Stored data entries
Segment Open
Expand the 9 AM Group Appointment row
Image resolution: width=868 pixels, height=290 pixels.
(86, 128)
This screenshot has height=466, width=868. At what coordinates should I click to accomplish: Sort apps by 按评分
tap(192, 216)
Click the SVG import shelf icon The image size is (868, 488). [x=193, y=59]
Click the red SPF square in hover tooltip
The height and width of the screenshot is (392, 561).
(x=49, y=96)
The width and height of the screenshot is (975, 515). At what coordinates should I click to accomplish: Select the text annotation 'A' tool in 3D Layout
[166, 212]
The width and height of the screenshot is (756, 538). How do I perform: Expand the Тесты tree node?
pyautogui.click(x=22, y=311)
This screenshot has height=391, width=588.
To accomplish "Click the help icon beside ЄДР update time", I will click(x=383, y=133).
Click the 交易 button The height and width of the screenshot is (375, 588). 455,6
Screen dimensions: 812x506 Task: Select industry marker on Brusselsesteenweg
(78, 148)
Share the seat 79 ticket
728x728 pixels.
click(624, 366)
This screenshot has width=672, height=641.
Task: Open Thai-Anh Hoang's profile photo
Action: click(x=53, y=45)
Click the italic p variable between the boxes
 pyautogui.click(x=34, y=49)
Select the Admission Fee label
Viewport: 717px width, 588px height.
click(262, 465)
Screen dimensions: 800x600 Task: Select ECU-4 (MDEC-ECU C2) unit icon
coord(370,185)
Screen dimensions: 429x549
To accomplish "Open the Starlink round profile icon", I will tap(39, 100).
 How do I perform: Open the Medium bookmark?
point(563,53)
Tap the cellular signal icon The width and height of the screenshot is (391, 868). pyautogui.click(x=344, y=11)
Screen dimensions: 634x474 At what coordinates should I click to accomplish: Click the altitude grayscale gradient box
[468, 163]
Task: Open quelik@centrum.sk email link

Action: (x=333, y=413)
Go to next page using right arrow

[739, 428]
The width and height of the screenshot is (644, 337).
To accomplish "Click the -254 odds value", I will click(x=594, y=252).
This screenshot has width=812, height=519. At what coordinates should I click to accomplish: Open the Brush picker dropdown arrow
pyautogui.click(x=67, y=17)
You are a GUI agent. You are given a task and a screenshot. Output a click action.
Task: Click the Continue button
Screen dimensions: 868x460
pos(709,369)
Segment Closed
Collect the lines of the data that carry the word "button".

Click the 交易 button The height and width of the screenshot is (375, 588). 455,6
Task: Click the Continue button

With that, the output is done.